The first example of body horror was undoubtedly that of Mary Shelly Frankenstein, in which a school dropout violated the tranquility of the human body to create a living creature from exhumed corpses. The work that underpinned science fiction also served as an introduction to many of the themes of the body horror subgenre. The next century gave the world the groundbreaking work of Franz Kafka from 1915 The Metamorphosis. The story of the mild-mannered salesman Gregor Samsa who wakes up one morning and is inexplicably transformed into a huge insect skips the most common aspect of physical horror to go straight to the heart of the matter. Most modern incarnations would give the audience a long, visceral depiction of Samsa’s body changing, but Kafka immediately intervenes in the social implications of his new form. Body horror may have its origins in literature, but it is much better suited to a visual medium.


The term body horror was coined in 1983 by Australian writer Phillip Brophy to describe a then burgeoning movement in cinema. It was codified then and now by the works of one David Cronenberg. Those looking for a quick crash course in body horror can probably pick up one of his movies at random and come away with a solid understanding of the sub-genre. Shivers, Rabid, The Brood, Scanners, Videodrome, The Fly, Crash, eXistenZ, Crimes of the Future, associated with so many of the most iconic and respected works in the subgenre. His name is interchangeable with the concept. The term “Cronenbergian” follows body horror more often than not. He didn’t invent the concept, but he codified it, and he’s still working on it. His influence can be felt on modern filmmakers such as Julia Ducournau in her films Raw and Titane and the outstanding 2020 feature of his own son Brandon Owner.

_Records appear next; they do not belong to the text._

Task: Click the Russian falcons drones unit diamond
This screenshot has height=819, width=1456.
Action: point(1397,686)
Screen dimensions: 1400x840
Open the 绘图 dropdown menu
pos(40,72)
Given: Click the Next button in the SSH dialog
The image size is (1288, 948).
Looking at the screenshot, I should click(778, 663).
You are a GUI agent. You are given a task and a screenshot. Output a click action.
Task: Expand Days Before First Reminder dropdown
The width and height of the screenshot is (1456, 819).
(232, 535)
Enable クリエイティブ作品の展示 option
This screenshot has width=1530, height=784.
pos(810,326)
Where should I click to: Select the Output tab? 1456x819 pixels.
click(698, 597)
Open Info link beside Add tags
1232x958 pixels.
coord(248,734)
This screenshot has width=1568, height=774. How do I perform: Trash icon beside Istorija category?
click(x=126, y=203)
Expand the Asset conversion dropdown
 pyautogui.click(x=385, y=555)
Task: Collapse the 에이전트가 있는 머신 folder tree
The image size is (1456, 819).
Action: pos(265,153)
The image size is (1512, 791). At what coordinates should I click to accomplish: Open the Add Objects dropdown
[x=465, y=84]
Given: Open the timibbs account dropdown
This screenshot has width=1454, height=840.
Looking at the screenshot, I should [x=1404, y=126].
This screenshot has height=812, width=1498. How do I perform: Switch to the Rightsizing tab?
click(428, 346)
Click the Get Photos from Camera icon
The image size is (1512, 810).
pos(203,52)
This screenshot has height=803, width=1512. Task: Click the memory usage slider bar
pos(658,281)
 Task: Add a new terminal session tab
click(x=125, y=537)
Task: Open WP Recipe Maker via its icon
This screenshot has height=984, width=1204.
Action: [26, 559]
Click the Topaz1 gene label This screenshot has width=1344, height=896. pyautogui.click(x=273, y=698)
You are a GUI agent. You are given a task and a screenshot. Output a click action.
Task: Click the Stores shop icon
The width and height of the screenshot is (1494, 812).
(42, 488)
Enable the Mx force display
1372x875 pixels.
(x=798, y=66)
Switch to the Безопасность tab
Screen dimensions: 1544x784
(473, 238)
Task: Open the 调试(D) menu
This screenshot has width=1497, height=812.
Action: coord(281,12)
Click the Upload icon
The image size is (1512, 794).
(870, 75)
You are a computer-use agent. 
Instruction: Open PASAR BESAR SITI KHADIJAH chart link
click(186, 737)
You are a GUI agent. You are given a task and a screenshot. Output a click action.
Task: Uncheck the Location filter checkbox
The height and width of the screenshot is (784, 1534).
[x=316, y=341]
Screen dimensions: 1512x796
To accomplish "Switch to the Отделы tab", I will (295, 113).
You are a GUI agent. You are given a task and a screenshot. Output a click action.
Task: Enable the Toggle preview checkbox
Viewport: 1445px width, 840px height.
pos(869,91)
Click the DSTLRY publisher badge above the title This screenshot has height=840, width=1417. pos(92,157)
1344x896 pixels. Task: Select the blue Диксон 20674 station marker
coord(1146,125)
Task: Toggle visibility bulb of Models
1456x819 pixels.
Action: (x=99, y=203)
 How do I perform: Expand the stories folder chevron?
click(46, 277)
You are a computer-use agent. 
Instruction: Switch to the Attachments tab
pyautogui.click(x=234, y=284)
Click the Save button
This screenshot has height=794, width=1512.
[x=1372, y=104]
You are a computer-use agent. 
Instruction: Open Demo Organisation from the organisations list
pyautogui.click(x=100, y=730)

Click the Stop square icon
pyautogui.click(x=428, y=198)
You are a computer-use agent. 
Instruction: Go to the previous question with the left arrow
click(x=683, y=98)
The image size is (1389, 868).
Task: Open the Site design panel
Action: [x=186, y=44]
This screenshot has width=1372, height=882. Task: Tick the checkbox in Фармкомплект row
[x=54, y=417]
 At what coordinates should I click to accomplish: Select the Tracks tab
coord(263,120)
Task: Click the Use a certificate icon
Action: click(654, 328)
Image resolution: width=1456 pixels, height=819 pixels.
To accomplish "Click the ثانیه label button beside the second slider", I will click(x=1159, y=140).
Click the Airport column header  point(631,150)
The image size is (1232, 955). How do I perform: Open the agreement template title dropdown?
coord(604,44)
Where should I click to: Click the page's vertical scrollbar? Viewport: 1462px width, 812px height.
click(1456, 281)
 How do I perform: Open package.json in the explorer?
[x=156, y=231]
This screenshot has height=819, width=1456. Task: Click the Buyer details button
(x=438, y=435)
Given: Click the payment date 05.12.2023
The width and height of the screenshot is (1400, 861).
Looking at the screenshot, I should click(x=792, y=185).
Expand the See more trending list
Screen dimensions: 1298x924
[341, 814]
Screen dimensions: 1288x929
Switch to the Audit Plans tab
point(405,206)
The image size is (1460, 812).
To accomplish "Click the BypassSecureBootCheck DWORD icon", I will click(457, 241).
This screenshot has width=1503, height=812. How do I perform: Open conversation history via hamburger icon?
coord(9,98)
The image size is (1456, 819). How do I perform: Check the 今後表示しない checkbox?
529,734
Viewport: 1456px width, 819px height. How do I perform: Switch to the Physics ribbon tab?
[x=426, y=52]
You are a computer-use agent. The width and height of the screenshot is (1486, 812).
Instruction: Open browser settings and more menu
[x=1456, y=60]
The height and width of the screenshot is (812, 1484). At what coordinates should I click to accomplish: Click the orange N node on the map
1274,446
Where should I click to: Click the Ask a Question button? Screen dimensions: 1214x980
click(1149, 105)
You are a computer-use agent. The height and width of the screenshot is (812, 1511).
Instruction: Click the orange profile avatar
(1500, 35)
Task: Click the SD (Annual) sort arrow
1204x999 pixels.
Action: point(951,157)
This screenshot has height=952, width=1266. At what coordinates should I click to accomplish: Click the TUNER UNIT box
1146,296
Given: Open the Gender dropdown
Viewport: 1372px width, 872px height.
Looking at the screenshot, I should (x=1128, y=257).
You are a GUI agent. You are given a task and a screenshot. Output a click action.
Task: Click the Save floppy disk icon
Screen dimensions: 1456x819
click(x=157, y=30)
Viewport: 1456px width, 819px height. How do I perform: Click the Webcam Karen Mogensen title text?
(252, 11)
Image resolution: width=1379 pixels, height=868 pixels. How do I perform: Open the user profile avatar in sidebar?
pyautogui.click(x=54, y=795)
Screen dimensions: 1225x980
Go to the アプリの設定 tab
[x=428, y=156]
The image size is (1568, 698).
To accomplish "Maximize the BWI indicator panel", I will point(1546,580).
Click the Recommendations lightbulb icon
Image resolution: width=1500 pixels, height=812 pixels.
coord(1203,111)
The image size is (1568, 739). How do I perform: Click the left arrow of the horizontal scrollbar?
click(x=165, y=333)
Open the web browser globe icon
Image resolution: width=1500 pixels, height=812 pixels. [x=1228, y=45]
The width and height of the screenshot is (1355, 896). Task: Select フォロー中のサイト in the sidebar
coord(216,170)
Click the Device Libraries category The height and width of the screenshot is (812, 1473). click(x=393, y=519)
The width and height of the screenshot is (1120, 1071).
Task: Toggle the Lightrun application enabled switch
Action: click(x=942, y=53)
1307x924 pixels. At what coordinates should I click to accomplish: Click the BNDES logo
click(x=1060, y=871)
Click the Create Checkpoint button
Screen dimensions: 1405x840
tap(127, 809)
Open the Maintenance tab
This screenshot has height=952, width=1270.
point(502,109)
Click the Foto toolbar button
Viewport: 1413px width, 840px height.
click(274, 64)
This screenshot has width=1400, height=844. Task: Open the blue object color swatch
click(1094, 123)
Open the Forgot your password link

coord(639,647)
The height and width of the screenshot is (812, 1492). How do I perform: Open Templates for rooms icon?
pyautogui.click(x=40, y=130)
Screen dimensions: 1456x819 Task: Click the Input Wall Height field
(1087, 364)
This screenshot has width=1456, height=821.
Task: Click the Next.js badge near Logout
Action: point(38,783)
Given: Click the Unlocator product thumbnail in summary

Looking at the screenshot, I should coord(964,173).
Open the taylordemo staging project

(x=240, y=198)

Body horror is often full of subtext that is just as hard to ignore as the images. Common themes are the fear of intimacy, the limits of humanity, the importance of perception, the effects of media and the difficulties of identity. Technically, any werewolf or zombie horror story is a piece of body horror, but the focus really is what makes the difference. Body horror demands its audience to ask what we are when we are forced to change. What can we become if we are allowed to grow undisputedly? What could go wrong if we decide to play god? It is The Ship of Theseus applied to the human form. How does the body affect the soul? How much of it can be made unrecognizable before we cease to be human and become something else? There is only one subgenre of horror that answers these questions and at the same time disgusts the public.